Angefangen hatte alles mit der Eröffnung der Amsterdamer Börse 1612. Gehandelt wurden da unter anderen Tulpeneinkäufe. Eine eigentliche Tulpenmanie entstand. Namentlich in den 1630er Jahren erreichte sie bisher unbekannte Ausmasse. Sie liess die Preise ins Unermessliche steigen. 1637 stürzten sie jedoch ebenso unermesslich ab.
Geplatzt war damals die erste Spekulationsblase der Geschichte. Nun war nur noch vom Tulpenschwindel die Rede. Selbst in Bern zeitigte er Auswirkungen. Denn auch hier hatte man sich fleissig an der neuen Einkommensmöglichkeit in Amsterdam beteiligt. Verdienen ohne zu arbeiten kannte das Berner Patriziat ja bereits bestens.
Oekonomisch wichtiger und politisch umstrittener waren im 17. und 18. Jahrhundert jedoch die fremden Dienste. Da man selber kein stehendes Heer hatte, könnte man reichlich Söldner liefern. Traditionellerweise war das für Frankreich der Fall. Allerdings gab es kein Monopol, nicht zuletzt, weil Frankreich katholisch war. Die calvinistische Niederlande bot da für reformierte Orte wie Bern eine willkommener Ausweg.
Tragischer Held meiner Ortsgeschichte ist Gabriel von May. Seine Familie war Ende des 15. Jahrhunderts als Zitronenhändler aus Norditalien nach Bern gekommen. Da steig sie wegen des unternehmerischen Talents rasch in die führenden Kreise auf. Das von Mayhaus mit dem prunkvollen Erker zeugt bis heute davon.
Gabriel wurde 1661 als Sohn eines Kleinrats und damit Regierungsmitglieds in Bern geboren. 32jährig trat er auf niederländischer Seite in das Berner Regiment von Müllinen ein. Als dessen Eigentümer avancierte er nach mehreren Feldzügen im Span. Erbfolgekrieg 1709 zum Brigadier.
Da führte er im gleichen Jahr in Malplaquet, heute in Belgien gelegen, sein Regiment in die Schlacht zwischen Frankreich und den Niederlanden. Und er traf am 11. September 1709 auf seinen Vetter Hans-Rudolf, ebenfalls Brigadier, aber für Frankreich arbeitend.
8000 Eidgenossen blieben an diesem Tag für das Königreich resp. die Republik auf dem Feld liegen.
Das Ereignis sorgte für beträchtlichen Wirbel in der europäischen wie auch eidgenössischen Oeffentlichkeit. Selbst die Tagsatzung musste sich mit dem ausserordentlichen Fall beschäftigen und erliess eine Weisung. Fast 100 Jahre kämpften danach Eidgenossen in einer Schlacht nicht mehr auf beiden Seiten.
Gabriels Aufstieg im aristokratischen Bern trug das Desaster jedoch keinen Abbruch. Er quittierte den Militärdienst nach der Schlacht, heiratete Juliana Effinger aus gutem Hause und politisierte als Grossrat. 6 Jahre lang war er zudem Landvogt in Moudon. 1735 wurde er, wie sein Vater es gewesen war, Kleinrat.
Eine richtige Katastrophe für das damals überaus reiche Berner Patriziat ereignete sich noch zu seinen Lebzeiten. Wiederum stand 1720 ein Börsencrash am Anfang, diesmal aber nicht in Amsterdam, sondern in Paris und London gleichzeitig. Das florierende Privatbankenwesen Berns wurde dabei arg in Mitleidenschaft gezogen. Es sollte sich nicht mehr wirklich erholen und ist seither keine führende Branche mehr, wenn es um Geschäfte in Bern geht.
Bild: Schlacht von Malplaquet, 11.9.1709 (Sammlung Online-Belvedere)

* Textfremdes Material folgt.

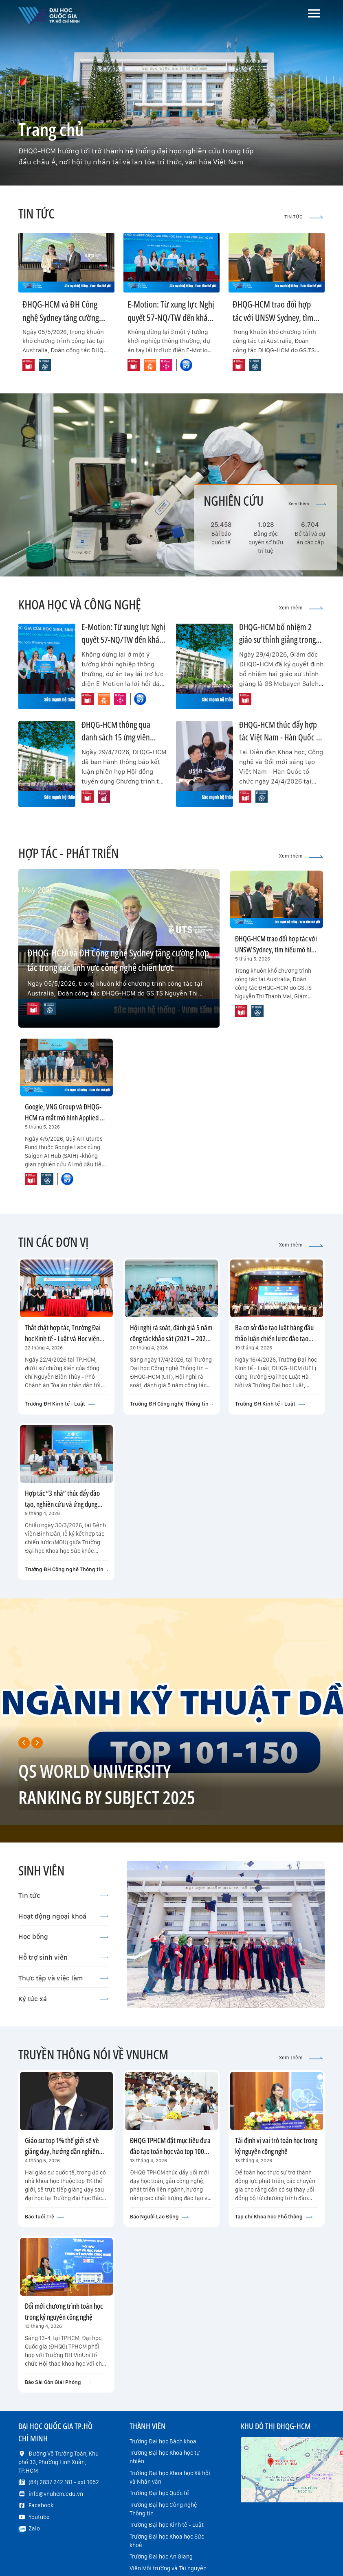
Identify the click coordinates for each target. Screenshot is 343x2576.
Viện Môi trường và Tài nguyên (168, 2568)
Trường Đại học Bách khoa (163, 2441)
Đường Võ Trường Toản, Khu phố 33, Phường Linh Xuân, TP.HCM (58, 2462)
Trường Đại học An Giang (161, 2556)
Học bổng (63, 1936)
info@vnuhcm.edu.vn (56, 2494)
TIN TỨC (303, 217)
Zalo (34, 2528)
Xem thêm (307, 503)
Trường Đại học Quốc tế (159, 2493)
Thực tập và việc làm (63, 1978)
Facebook (41, 2505)
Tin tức (63, 1895)
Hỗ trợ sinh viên (63, 1957)
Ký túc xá (63, 1999)
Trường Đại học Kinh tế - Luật (167, 2524)
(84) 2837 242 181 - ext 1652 (64, 2482)
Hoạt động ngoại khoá (63, 1916)
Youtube (39, 2517)
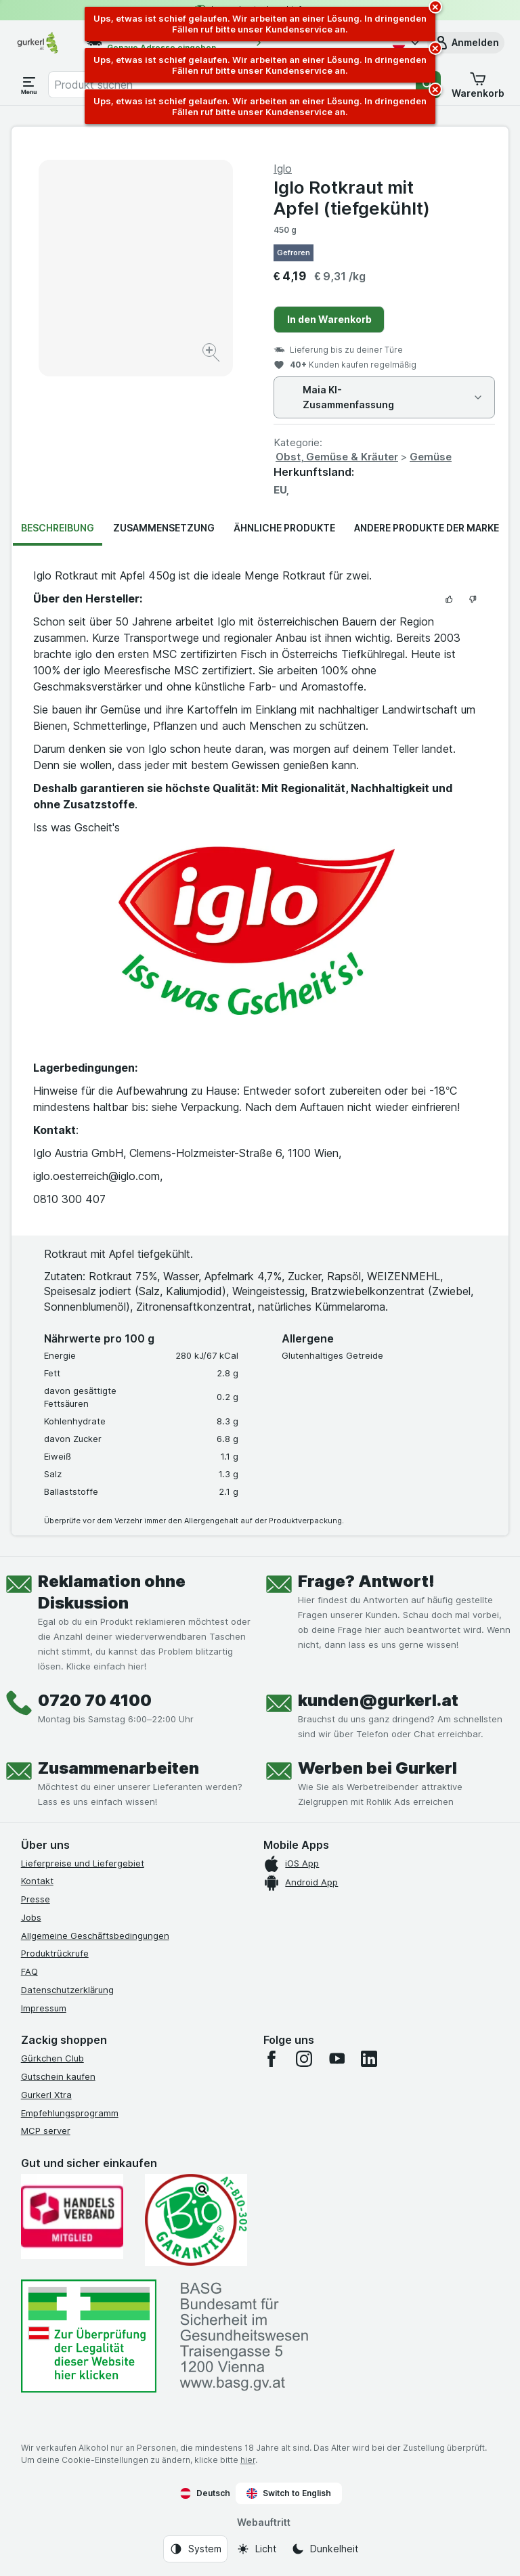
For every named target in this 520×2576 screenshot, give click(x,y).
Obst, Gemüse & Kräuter (337, 456)
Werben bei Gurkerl (377, 1768)
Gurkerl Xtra (46, 2094)
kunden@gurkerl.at (378, 1700)
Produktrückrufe (55, 1953)
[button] (465, 42)
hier (247, 2460)
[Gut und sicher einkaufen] (196, 2220)
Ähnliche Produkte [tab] (284, 527)
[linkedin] (369, 2059)
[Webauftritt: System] (195, 2548)
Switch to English (288, 2493)
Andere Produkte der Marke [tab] (426, 527)
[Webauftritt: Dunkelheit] (324, 2548)
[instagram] (304, 2059)
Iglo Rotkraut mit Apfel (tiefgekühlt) (352, 198)
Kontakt (37, 1880)
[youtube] (336, 2059)
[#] (88, 2336)
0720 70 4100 (95, 1700)
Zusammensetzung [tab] (164, 527)
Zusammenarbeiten (118, 1768)
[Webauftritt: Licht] (256, 2548)
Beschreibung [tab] (57, 527)
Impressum (43, 2008)
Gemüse (431, 456)
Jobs (31, 1917)
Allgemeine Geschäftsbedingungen (95, 1935)
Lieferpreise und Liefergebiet (82, 1863)
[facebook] (271, 2059)
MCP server (45, 2130)
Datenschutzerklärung (67, 1989)
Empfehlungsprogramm (69, 2113)
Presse (35, 1899)
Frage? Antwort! (366, 1581)
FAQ (29, 1971)
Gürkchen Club (52, 2058)
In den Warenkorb (329, 319)
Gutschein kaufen (58, 2076)
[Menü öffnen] (29, 84)
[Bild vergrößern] (212, 354)
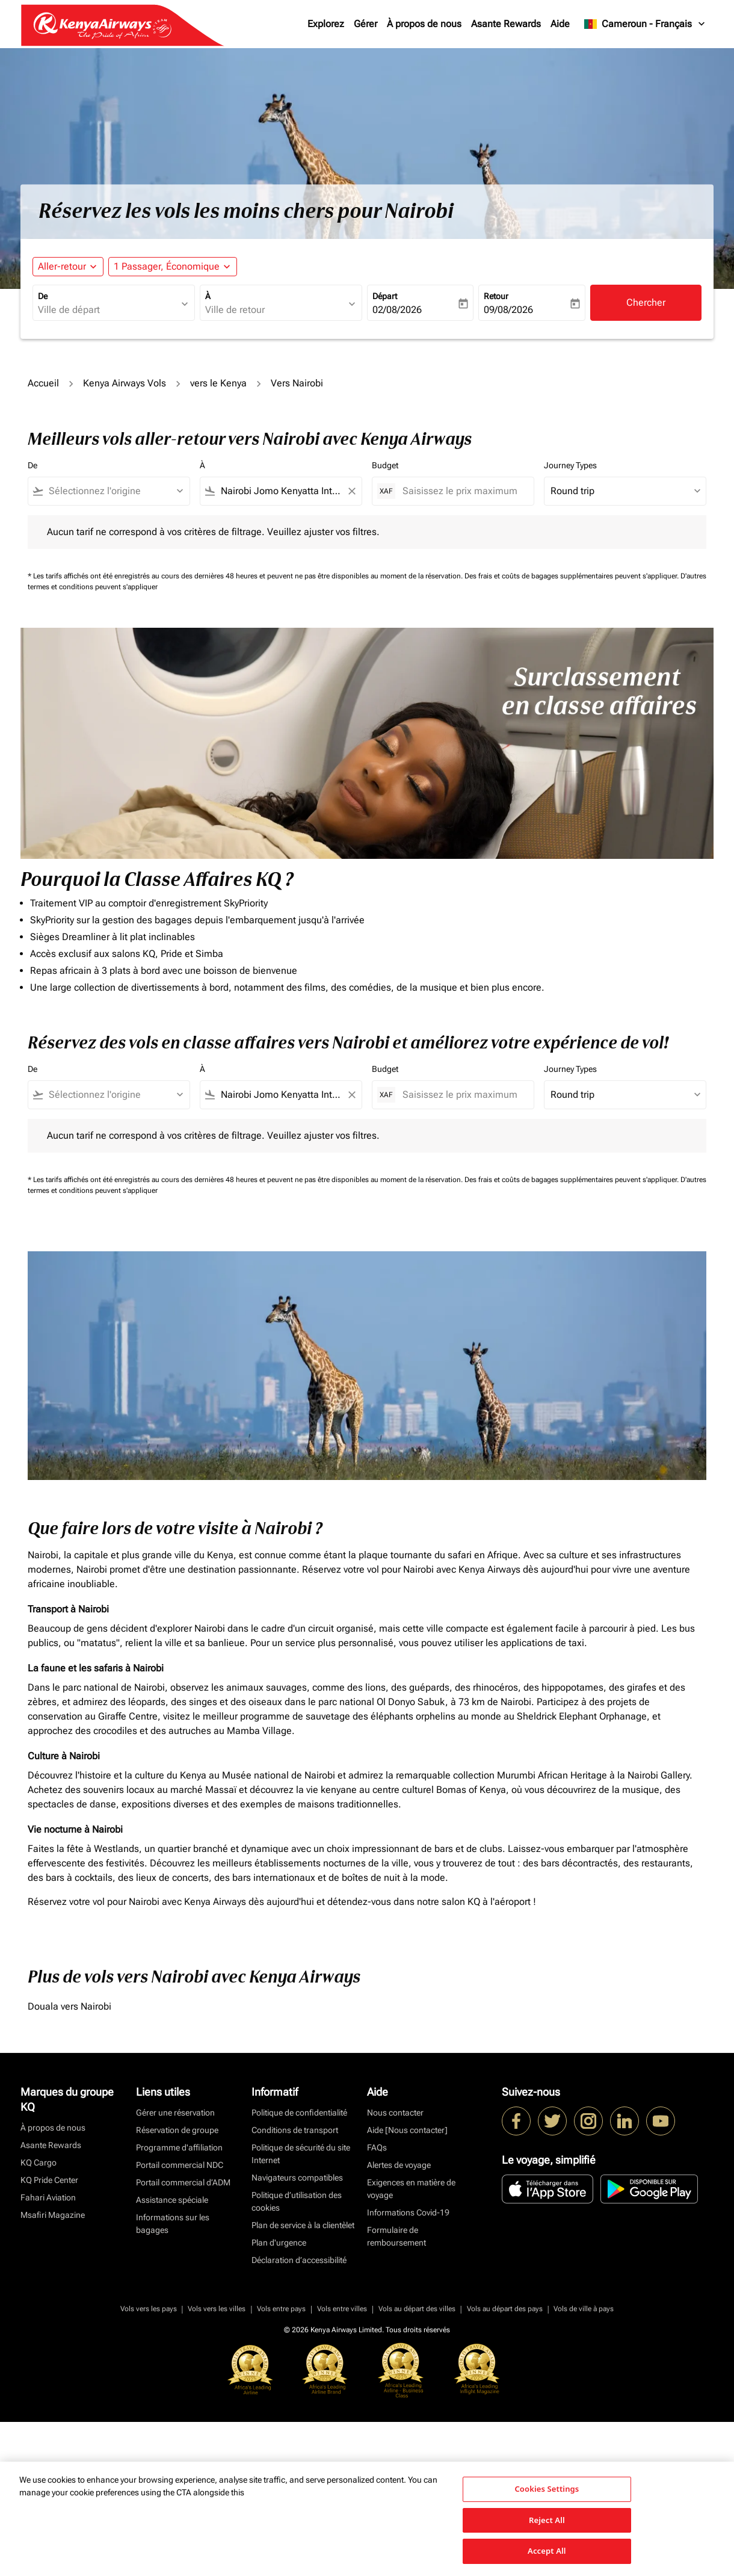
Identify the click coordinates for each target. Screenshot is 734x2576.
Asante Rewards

Republiken, Republiken, Republiken

Niederlande in der Schweiz (Teil 3)
Zurück zu Teil 2: Wie die Reformation die frühe Niederlande begründete.

Wir stehen vor dem Gerechtigkeitsbrunnen aus dem Jahre 1543. Er steht in seiner ganzen Symbolik für die Reformation, versteckt auch für die Republik. Auf dem Postest steht Iustitia mit verbundenen Augen und der Waage in der Hand. Das meint, das Recht soll unabhängig von der Herkunft gelten. Die Frauenfigur überragt auch alle damaligen Herrscher: den Kaiser, den Papst, den Sultan und … ja, bei der vierten Männerfigur gehen die Deutungen auseinander: Die Geschichtsforscher sehen in ihm den deutschen König, die Lokalhistoriker den Berner Schultheiss. Warum?
1576 war ein einschneidendes Jahr für die damalige Staatstheorie. Zuerst veröffentlichte der Franzose Jean Bodin seine «Six livres de la République». Dann doppelte der Josias Simler mit «De Republica Helvetorium» aus der Eidgenossenschaft nach.
Bodins Werk begründete die neue Souveränitätslehre. Demnach war nicht nur der Kaiser souverän. Vielmehr plädierte er für eine wohlgeordnete Monarchie mit Gesetzen, Republik genannt.
Bodin behandelte auch die Eidgenossenschaft, die er als aristokratischen Staatenbund charakterisierte, entstanden aus einer Liga verbündeter Orte im Kaiserreich. Genau das führte der Theologe Simler mit der ältesten Landeskunde der Schweiz aus.
Traditionell geblieben seien Kantone wie Uri, Schwyz, Unterwalden, Glarus, Zug und Appenzell mit ihren Landesgemeinden. Bern, Freiburg, Solothurn und Luzern waren Patriziate mit Grundbesitzern in den Städten lebten. Zürich, Schaffhausen und Basel wiederum kannten Zunftregimes mit einer gewerblich ausgerichteten Führung der Stadt. Für ersteres verwendete er den Begriff der Demokratie, für letzteres den der Republik.
Simlers Landeskunde erschien, wie es sich noch gehörte, in Latein, wurde aber auch ins Deutsche und Französische übersetzt. Und, man staune,1613 auch ins Niederländische!
Denn nur drei Jahre nach Erscheinen des Buches in Zürich hatten die Niederländer ernst gemacht mit der neuen Staatsform. Wilhelm I. von Oranien, den wir bereits kennen gelernt haben, führte den Kampf gegen die herrschenden Habsburger aus Spanien an. Diese waren selbstredend Katholiken. Die niederländische Opposition hingegen war calvinistisch. Schriften eines reformierten Theologen aus der Schweiz interessierten da!
Die Geschichtsschreibung beschäftigt sich seither gerne mit dem Vergleich der Niederlande und der Schweiz. Denn nach den traditionellen Republiken in Venedig und Genua waren sie die ersten, die mit der neuen Staatsform experimentierten. Zu ihrer Zeit begingen sie also einen Sonderweg.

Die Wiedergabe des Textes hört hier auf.